We were headed to a locality called Primeros Pinos (First Pines), and stopped at a small stream called Arroyo Primeros Pinos to look for Pantacantha – one of those endemic Patagonia specialities I had wanted to see on this trip. And there it was! Looking like no other Solanaceae I had ever seen – it is a small, VERY spiny shrub, tucked in under even spinier shrubs.
Like other plants we have see on this trip it was past flowering and only had dried corollas left – but it was enough to study its morphology and understand it a bit better. Again – seeing a plant in the field is quite another thing from seeing it in the herbarium. Preparing herbarium sheets one tries to get things as flat as possible, but this stiff truly 3D plants lose their oomph upon pressing – I would have never thought it looked like it did.
The leaves of Pantacantha are tipped with prickles; this is being spiny in a different way to the “spiny solanums” – although true spines are branches, Solanaceae only really have prickles.

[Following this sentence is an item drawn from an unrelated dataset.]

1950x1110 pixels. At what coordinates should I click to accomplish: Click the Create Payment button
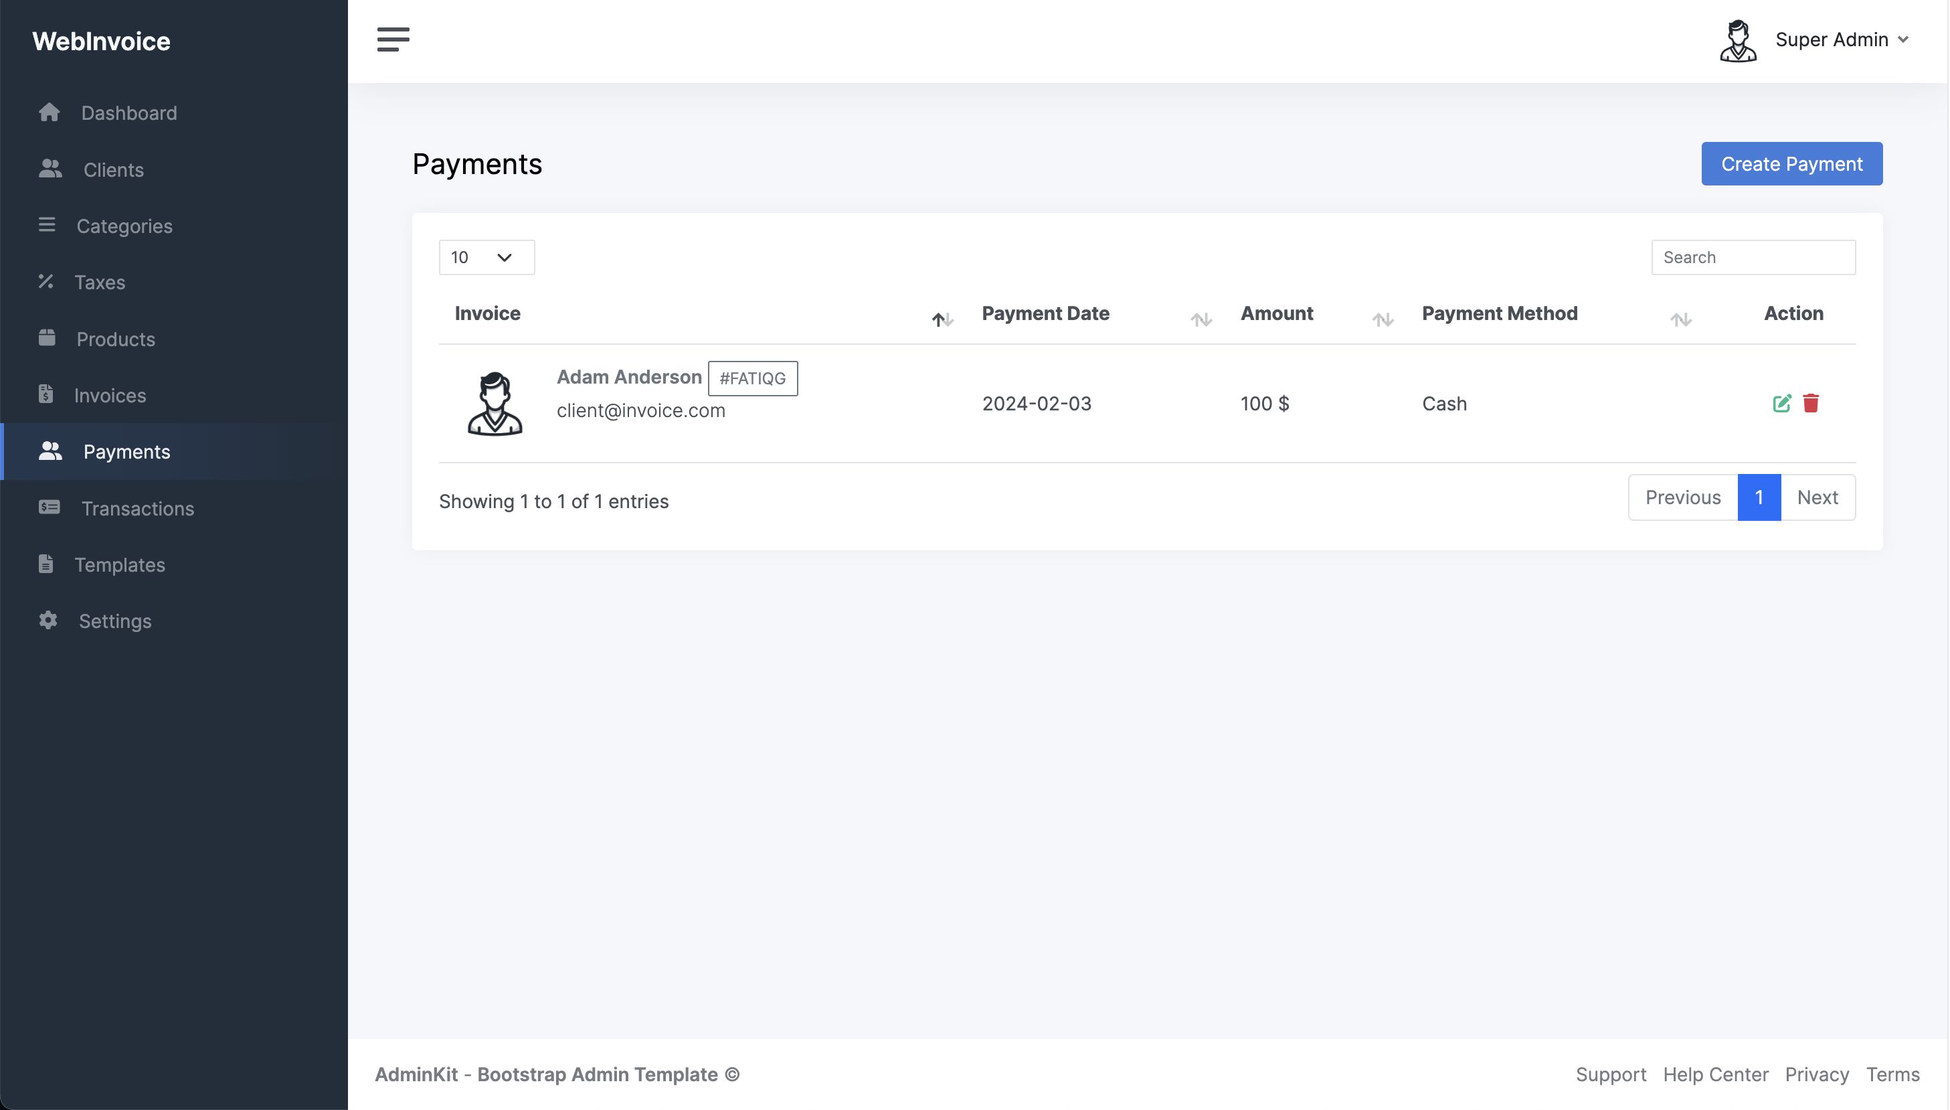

Although Pantacantha was exciting, our real 'plant of day' was Jaborosa volkmanii, a species neither Gloria nor Franco had seen in the field. Franco had good locality data, and we knew it would be hard to find – in flower it has long tubular white flowers, but we were long past the flowering date now and were after seeds.
Our first stop for Jaborosa was Primeros Pinos – so called for being the first large patch of the pines in this part of the Andes – Araucaria araucana, the monkey puzzle tree. These are truly trees that recall the dinosaurs – the bark is thick and wrinkled and their form is very distinctive. Of course, I knew these trees from cultivation – they are common in London, but it is another thing entirely seeing them in the wild. I had expected their habitat to be wet, but I was wrong – these were in the dry steppes!
This tree has male reproductive structures – the seeds from the cones are highly prized and delicious! We were out of season though, sadly.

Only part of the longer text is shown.